Vous voulez nous parler de l’effet pauvreté…

Oui, évidemment en rapport avec la colère des gilets jaunes. Car les commentateurs rationalistes, et j’en suis, évoquent sans cesse le sentiment de pauvreté pour le distinguer de la vraie pauvreté. Là, en l’occurrence, ces commentateurs expliquent que le prix relatif de l’essence a déjà été plus élevé qu’aujourd’hui. En somme, ils ne comprennent pas pourquoi la colère est à son paroxysme alors que la situation a jadis été plus tendue. 
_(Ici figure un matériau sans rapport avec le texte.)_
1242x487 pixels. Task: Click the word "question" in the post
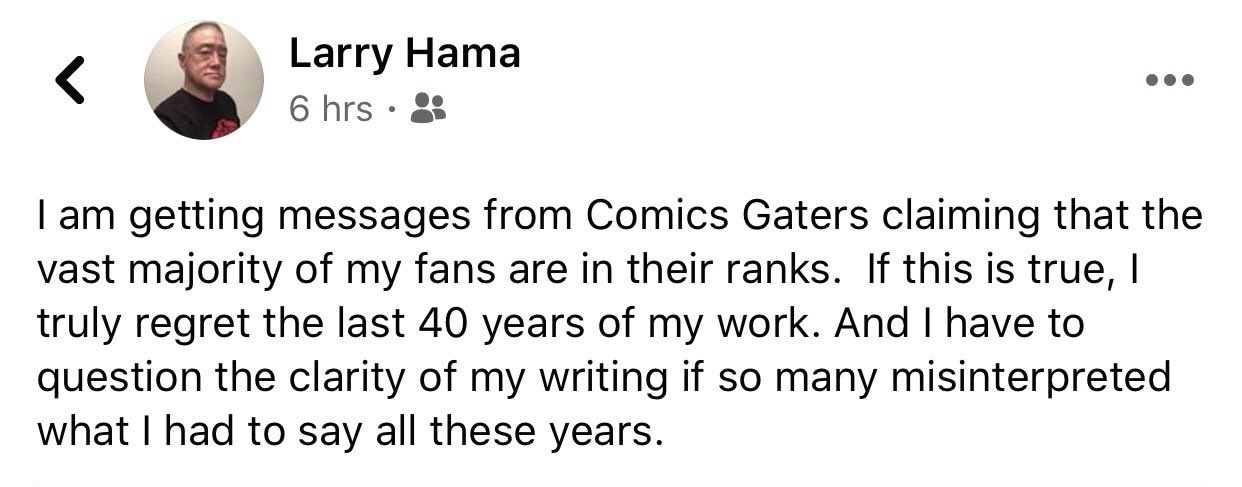(x=108, y=378)
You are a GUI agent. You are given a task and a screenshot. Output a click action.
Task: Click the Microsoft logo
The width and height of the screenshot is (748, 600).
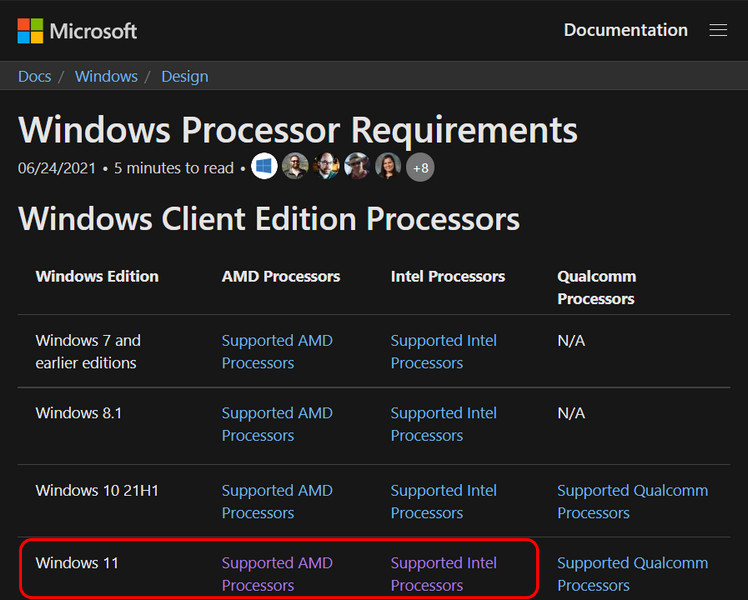(77, 31)
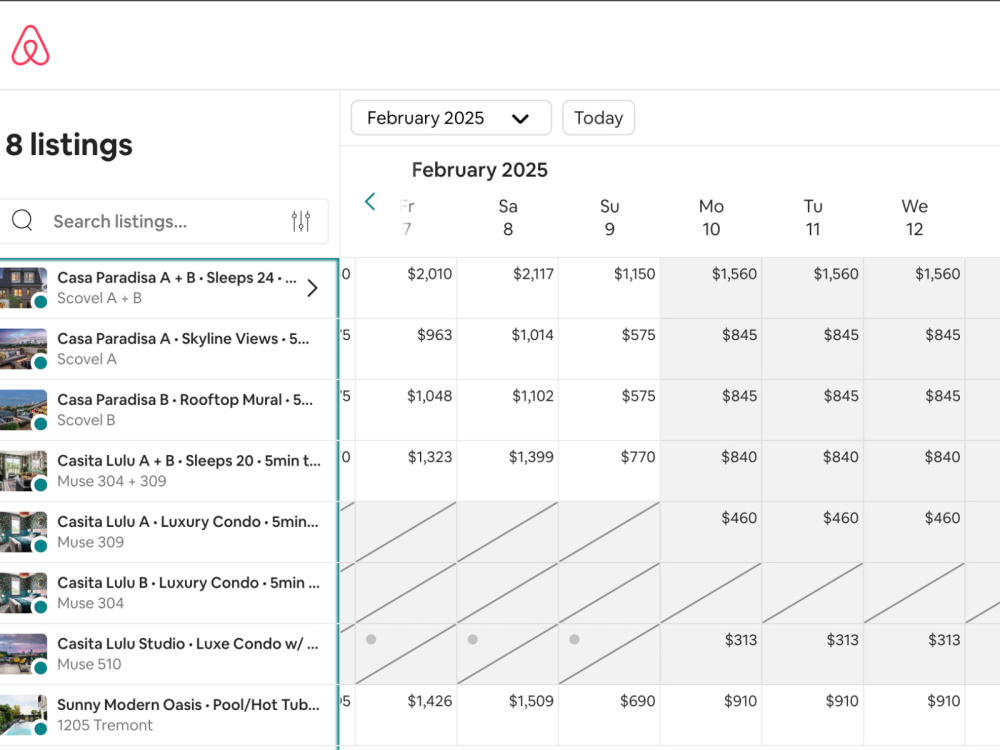The width and height of the screenshot is (1000, 750).
Task: Select the $460 cell on Tuesday 11
Action: click(x=812, y=532)
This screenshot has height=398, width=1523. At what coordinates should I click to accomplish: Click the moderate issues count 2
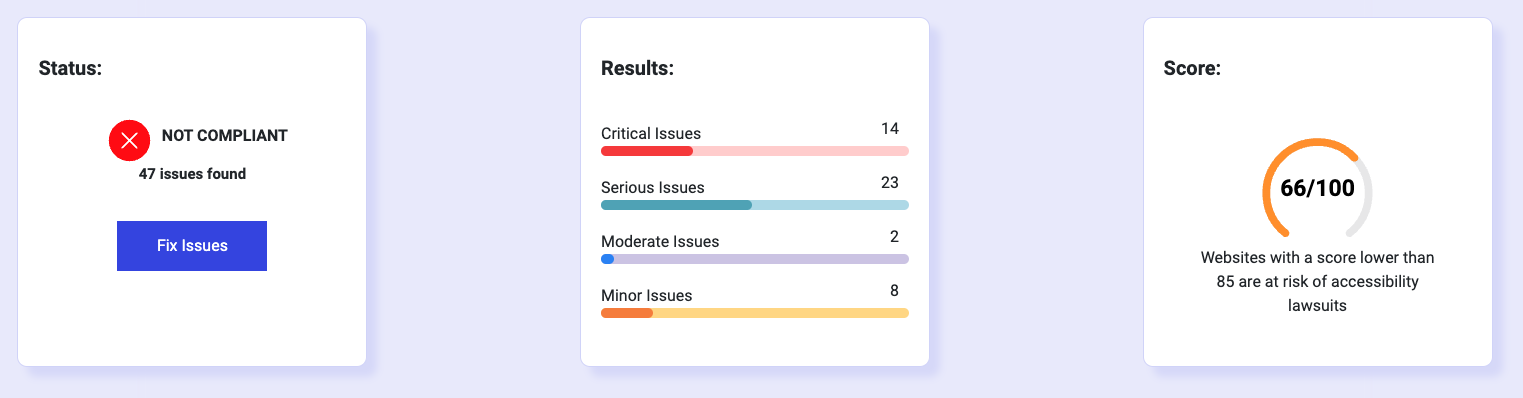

Eh bien j’ai cherché à comprendre auprès des drômois, c’est un département  représentatif après tout et puis il est suffisamment loin de Paris pour comprendre pourquoi on met un gilet jaune là-bas, alors qu’ici on comprend moins bien les choses.

Et voilà ce que j’en retiens : il y a un effet richesse, bien connu des économistes. Lorsque l’on vous dit par exemple que votre maison, si vous êtes propriétaire, est un bien qui voit sa valeur s’apprécier, vous vous sentez plus riche, même si vous ne vendez pas votre maison, et parfois même cela se ressent dans votre mode de vie. Eh bien aujourd’hui la hausse des prix du gazole joue comme un effet pauvreté a plusieurs niveaux. 

Première évidence, puisque le diesel va continuer à augmenter, votre voiture diesel vaudra automatiquement moins cher à la revente. Car la voiture n’est pas seulement un moyen de locomotion, c’est aussi un bien, un patrimoine, et celui-ci se voit donc entamé par la hausse des carburants. 

Seconde chose : la maison. Car, pour la plupart de ces ménages, être propriétaire, c’est être propriétaire en zone rurale. Donc, si les carburants augmentent, le coût d’utilisation de cette maison va augmenter, on redoute, ils redoutent, que sa valeur diminue. 

Et troisième élément — et là, c’est le coup de grâce — le système de chauffage de la maison, si c’est un chauffage au fuel est devenu du jour au lendemain obsolète, ce qui veut dire que la valeur de cette maison diminue plus encore dans l’esprit de ses propriétaires. 

Voilà, c’est comme si tout était fait pour donner l’impression aux Français qu’ils sont plus pauvres, peu importe que cela soit vrai ou pas, puisque ce qui compte dans ce domaine, c’est la règle suivante : lorsqu’une chose est perçue comme réelle elle le devient dans ses conséquences.